### WORK REQUEST
Before copying, set the images aside; then transcribe every entry below exactly.
━━━ PROVIDED RECORDS
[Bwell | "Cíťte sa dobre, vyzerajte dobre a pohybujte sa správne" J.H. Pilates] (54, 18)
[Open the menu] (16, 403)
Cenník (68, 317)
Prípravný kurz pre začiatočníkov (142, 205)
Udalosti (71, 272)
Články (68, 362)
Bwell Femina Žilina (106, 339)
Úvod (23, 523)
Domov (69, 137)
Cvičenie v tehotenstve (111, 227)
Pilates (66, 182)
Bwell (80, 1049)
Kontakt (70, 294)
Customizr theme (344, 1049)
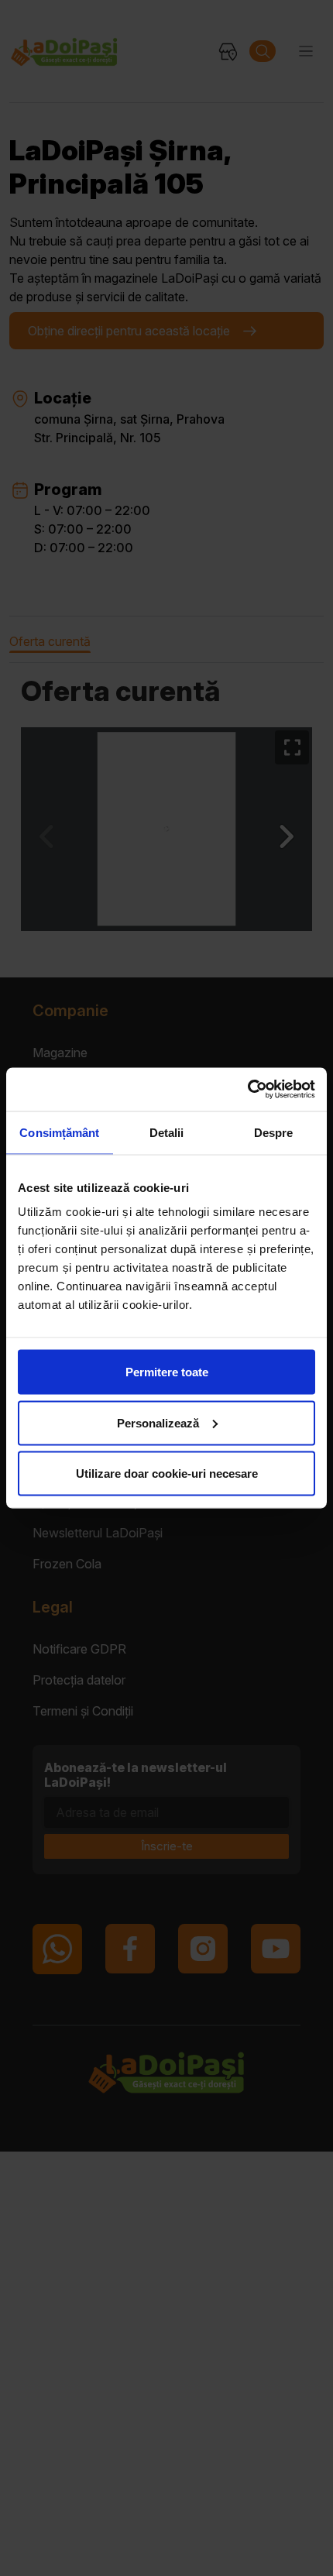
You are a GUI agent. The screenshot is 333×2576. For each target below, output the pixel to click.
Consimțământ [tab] (59, 1132)
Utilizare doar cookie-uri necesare (167, 1473)
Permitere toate (166, 1372)
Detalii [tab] (166, 1132)
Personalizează (158, 1422)
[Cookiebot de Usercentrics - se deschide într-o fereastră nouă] (247, 1090)
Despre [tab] (274, 1132)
━━━━━━
### TASK RESPONSE
[Bwell | "Cíťte sa dobre, vyzerajte dobre a pohybujte sa správne" J.H. Pilates] (54, 18)
[Open the menu] (16, 403)
Cenník (68, 317)
Prípravný kurz pre začiatočníkov (142, 205)
Udalosti (71, 272)
Články (68, 362)
Bwell Femina Žilina (106, 339)
Úvod (23, 523)
Domov (69, 137)
Cvičenie v tehotenstve (111, 227)
Pilates (66, 182)
Bwell (80, 1049)
Kontakt (70, 294)
Customizr theme (344, 1049)
You are a GUI agent. The screenshot is 333×2576. For each target below, output the pixel to click.
Consimțământ [tab] (59, 1132)
Utilizare doar cookie-uri necesare (167, 1473)
Permitere toate (166, 1372)
Detalii [tab] (166, 1132)
Personalizează (158, 1422)
[Cookiebot de Usercentrics - se deschide într-o fereastră nouă] (247, 1090)
Despre [tab] (274, 1132)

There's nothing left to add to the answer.